Elie Wiesel, who has died at the age of 87, was a Noble Prize winner and towering literary figure whose book Night chronicled his horrific experiences at Auschwitz and Buchenwald concentration camps and endures as one of the world’s most powerful testaments to the Holocaust. He was one of the few people who stamped the reality of the Holocaust on humanity’s consciousness.

For me, growing up, Wiesel represented no less than Judaism itself.

As a child my mother would take us to hear him speak every year at our Chicago synagogue. Wiesel was friends with the rabbi and he made time in his busy schedule to deliver a lecture in our suburban Chicago community each year.

Those lectures -- and the books he wrote -- made Judaism exciting to me. Mr. Wiesel, born in Romania in 1928, grew up steeped in stories told to him by his grandfather Feig, a member of the Viznitz Hasidic community, and he shared some of those stories with us.

He shared tales laden with symbolism and meaning: of poor peddlers who were seeking riches and ordinary people who craved holiness and the Divine. Tales of people whose lives were steeped in learning, whose good deeds enabled the world to continue on its course.

**THE INPUT:**
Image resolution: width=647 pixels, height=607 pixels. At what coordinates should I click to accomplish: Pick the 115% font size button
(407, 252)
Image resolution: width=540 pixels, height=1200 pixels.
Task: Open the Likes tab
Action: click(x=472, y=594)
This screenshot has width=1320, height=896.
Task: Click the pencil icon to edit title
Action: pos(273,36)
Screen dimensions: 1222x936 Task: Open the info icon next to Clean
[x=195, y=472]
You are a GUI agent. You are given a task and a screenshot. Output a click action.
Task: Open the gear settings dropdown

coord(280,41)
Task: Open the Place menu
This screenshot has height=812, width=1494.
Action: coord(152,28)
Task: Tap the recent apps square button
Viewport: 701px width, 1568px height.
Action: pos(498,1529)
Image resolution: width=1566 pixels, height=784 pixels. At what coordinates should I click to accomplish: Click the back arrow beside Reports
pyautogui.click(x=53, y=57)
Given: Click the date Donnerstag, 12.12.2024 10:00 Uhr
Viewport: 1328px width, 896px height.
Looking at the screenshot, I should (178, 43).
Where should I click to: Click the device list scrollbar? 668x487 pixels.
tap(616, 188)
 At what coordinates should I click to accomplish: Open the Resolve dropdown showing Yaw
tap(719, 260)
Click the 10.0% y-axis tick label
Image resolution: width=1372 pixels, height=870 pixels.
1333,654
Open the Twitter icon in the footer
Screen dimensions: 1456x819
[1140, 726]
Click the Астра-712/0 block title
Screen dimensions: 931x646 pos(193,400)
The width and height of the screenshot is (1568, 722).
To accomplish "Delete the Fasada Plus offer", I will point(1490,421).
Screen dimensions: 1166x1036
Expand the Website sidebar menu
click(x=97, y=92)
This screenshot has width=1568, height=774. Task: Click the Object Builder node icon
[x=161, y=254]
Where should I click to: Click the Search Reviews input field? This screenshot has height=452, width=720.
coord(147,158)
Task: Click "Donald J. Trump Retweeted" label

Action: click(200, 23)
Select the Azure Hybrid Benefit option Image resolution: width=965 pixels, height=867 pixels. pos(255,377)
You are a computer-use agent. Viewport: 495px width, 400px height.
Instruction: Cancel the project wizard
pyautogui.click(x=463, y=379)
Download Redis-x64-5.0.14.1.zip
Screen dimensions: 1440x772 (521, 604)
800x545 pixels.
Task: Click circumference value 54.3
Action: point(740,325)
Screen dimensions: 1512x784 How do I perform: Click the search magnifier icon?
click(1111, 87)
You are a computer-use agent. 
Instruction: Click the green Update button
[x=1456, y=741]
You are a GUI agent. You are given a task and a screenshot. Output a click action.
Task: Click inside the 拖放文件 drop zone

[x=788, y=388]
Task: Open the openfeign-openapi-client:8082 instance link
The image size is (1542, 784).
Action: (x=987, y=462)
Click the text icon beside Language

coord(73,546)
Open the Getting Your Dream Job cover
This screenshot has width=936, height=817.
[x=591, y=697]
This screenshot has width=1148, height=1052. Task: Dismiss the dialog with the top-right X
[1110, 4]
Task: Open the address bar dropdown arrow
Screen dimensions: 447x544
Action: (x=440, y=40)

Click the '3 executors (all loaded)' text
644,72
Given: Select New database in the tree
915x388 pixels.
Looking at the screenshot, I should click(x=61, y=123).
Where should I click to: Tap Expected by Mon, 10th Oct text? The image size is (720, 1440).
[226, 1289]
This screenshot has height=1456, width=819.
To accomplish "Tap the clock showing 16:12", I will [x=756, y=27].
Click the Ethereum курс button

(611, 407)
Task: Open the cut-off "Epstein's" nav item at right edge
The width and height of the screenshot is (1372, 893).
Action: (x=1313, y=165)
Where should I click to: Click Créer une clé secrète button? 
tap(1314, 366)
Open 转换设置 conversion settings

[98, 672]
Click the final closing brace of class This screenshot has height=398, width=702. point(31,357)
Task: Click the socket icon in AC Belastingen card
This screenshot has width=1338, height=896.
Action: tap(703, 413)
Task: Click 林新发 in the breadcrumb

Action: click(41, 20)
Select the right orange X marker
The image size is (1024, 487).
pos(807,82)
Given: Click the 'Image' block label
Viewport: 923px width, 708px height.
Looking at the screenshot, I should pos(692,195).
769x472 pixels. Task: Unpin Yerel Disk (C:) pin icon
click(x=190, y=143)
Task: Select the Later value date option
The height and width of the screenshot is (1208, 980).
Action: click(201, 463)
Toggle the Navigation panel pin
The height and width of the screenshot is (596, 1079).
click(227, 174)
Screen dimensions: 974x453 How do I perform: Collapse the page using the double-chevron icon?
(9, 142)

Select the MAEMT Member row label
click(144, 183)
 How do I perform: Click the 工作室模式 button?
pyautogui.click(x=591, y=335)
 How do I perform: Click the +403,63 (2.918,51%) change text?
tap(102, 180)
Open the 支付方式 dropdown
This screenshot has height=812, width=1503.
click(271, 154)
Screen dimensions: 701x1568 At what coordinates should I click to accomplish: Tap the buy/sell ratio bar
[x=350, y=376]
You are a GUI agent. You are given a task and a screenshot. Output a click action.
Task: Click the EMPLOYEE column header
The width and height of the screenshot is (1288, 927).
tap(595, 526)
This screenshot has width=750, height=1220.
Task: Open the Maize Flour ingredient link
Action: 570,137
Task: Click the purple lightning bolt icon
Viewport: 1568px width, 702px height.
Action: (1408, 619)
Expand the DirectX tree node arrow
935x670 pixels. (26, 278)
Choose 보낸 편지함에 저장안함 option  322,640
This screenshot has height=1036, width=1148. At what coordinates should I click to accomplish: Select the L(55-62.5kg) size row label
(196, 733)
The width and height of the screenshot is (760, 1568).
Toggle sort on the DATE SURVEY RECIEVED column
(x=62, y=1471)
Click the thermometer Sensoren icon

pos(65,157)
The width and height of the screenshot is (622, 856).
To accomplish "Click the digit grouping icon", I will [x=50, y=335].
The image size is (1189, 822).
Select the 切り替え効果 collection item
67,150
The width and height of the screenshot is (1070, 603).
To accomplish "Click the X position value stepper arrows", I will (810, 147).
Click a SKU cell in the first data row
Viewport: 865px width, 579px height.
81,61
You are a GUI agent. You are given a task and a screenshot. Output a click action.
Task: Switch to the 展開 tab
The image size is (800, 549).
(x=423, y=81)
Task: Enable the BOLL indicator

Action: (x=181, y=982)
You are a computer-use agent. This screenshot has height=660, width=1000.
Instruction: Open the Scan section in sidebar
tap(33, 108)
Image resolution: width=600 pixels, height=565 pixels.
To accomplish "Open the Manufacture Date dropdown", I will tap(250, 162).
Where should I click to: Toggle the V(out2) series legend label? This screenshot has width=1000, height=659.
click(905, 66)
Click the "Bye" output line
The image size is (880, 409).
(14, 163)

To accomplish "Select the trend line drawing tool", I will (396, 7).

**CHALLENGES:**
A - List every named place that appears in the tribute to Elie Wiesel.
B - Copy the listing word for word, beginning at its first line and stopping after the line that contains "Action: click(x=472, y=594)".

**ANSWERS TO THE PROBLEMS:**
A - Auschwitz, Buchenwald, Chicago, Romania

B -
Image resolution: width=647 pixels, height=607 pixels. At what coordinates should I click to accomplish: Pick the 115% font size button
(407, 252)
Image resolution: width=540 pixels, height=1200 pixels.
Task: Open the Likes tab
Action: click(x=472, y=594)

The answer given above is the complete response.